Ревнивый, или скорее чопорно-скрытный с товарищами, Панчуковский вовсе между тем не скрывался от своей дворни. Оберегательница Оксаны, старуха Домаха, иногда прихварывала, и полковник отпускал свою пленницу гулять либо с кучером Самойлой, либо с новым слугой Аксеном. Самойло и в прогулках не покидал своего мрачного настроения, беспрестанно вздыхал, бормотал себе под нос не то молитвы, не то упреки и жалобы на свое горемычное положение, что вот живет он теперь, как пес бездомный, что у него виду-то божьего нет, то есть паспорта, что заставляют его иногда нехорошие дела делать, и уж тут хоть что ни говори, а приказания барина ослушаться не следует, и что кто его и похоронит-то, когда он тут без вести пропадет, толку мыкаясь, а что в России у него и женушка брошена, и детки малые там есть, верно, плачутся на него, житье свое бесталанное и беспомощное проклинают… Воркун был Самойло большой, на грудь он часто жаловался, что лошади полковника его как-то раз побили, когда он их наскакивал в четверне. Походит Самойло с Оксаной за воротами, кнутиком по траве помашет и воротится. Скучно ей было ходить с ним.

— Дядюшка, пойдемте хоть чуточку дальше, вон к овчарням, либо хоть к тому вон колодцу дойдем! — говорила Оксана, похаживая по травке.
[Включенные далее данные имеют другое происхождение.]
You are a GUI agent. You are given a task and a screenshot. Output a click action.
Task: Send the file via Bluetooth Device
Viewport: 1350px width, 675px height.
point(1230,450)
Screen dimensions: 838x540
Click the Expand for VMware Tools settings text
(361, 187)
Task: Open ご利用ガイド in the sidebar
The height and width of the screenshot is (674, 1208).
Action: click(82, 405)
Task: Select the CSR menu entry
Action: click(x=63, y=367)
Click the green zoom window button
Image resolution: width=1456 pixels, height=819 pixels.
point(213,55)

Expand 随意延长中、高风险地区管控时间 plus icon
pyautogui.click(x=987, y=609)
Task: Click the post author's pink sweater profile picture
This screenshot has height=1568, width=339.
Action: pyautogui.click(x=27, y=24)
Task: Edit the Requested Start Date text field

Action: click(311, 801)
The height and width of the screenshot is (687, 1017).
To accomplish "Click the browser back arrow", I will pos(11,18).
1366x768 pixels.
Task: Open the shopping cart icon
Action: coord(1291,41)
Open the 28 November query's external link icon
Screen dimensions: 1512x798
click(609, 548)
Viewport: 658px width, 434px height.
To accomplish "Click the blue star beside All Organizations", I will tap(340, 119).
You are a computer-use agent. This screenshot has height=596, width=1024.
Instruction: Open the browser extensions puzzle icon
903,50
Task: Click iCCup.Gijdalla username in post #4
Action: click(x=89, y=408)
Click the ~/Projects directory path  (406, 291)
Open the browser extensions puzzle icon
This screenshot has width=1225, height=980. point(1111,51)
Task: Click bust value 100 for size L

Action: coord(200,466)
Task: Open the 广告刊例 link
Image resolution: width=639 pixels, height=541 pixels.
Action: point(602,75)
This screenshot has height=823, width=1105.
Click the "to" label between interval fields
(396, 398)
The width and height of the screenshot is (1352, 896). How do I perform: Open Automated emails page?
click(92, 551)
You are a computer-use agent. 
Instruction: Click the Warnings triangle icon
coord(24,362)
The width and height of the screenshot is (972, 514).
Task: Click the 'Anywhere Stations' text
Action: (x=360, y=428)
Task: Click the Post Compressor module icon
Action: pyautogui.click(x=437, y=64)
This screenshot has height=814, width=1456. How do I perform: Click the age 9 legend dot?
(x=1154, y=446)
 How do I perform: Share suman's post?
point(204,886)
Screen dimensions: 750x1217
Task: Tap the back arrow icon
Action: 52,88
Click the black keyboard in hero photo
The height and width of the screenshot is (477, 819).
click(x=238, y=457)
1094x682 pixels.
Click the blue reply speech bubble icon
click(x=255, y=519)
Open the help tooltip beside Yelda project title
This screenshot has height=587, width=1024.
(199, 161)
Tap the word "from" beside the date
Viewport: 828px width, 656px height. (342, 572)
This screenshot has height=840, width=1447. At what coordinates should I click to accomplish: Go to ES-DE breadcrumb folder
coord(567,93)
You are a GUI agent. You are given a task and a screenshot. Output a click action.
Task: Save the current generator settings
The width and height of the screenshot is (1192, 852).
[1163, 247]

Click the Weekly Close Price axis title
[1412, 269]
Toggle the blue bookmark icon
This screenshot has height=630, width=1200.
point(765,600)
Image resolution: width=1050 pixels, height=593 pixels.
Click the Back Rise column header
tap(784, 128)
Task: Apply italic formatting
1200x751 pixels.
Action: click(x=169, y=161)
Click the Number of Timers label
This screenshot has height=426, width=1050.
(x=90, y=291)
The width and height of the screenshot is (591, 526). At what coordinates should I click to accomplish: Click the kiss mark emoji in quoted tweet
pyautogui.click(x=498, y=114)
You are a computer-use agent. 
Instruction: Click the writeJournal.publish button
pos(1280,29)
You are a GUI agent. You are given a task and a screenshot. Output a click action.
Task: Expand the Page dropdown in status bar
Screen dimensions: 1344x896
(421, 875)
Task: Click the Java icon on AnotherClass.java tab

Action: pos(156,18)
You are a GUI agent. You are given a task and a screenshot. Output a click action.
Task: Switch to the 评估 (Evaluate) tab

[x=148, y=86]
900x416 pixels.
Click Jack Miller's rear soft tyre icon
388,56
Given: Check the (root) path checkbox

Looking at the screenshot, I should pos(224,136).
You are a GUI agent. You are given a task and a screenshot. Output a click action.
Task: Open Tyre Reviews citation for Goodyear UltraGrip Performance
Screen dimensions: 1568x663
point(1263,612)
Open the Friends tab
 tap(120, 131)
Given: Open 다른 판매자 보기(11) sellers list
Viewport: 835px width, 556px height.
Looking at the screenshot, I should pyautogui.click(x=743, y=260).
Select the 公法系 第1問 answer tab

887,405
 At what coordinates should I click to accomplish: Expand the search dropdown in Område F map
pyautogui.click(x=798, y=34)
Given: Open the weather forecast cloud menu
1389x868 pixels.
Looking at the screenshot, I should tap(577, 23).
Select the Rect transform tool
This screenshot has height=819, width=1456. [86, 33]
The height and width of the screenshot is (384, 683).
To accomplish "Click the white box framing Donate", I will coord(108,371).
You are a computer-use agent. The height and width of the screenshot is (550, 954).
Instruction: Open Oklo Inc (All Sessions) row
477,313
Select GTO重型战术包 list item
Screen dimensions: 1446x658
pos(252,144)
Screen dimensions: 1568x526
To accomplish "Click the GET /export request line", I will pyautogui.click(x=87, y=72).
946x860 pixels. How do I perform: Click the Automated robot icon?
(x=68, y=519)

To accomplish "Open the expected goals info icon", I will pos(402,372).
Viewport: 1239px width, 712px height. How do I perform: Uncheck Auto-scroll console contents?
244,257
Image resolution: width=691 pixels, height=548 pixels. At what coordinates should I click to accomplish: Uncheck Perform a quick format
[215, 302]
— Нельзя, сердце, нельзя! Барин увидит; пора уж и домой. Теперь тоже ходи с тобой, а там лошадей пора кормить, коляску помыть надо беспременно.

— Ах, какой же вы, дядюшка Самойло Осипыч! Ну, хоть вон на тот пригорочек, дайте я сама добегу. Ноги дайте размять, сердце мое, вся душа во мне изныла… Какой он вам барин!

— Нельзя, о, и не говори лучше! Барин морду побьет: тебе ничего, а мне каково, как уйдешь?

— Да что же каково-то?

— Да как ты убежишь, говорю, от меня вовсе-то?

— Куда? Я? Бог с вами, дядюшка! И что вам приснилось!

Самойло не сдавался и ворчал поминутно, не покидая Оксаны и подозрительно поглядывая на свою спутницу. Оксана начинала плакать.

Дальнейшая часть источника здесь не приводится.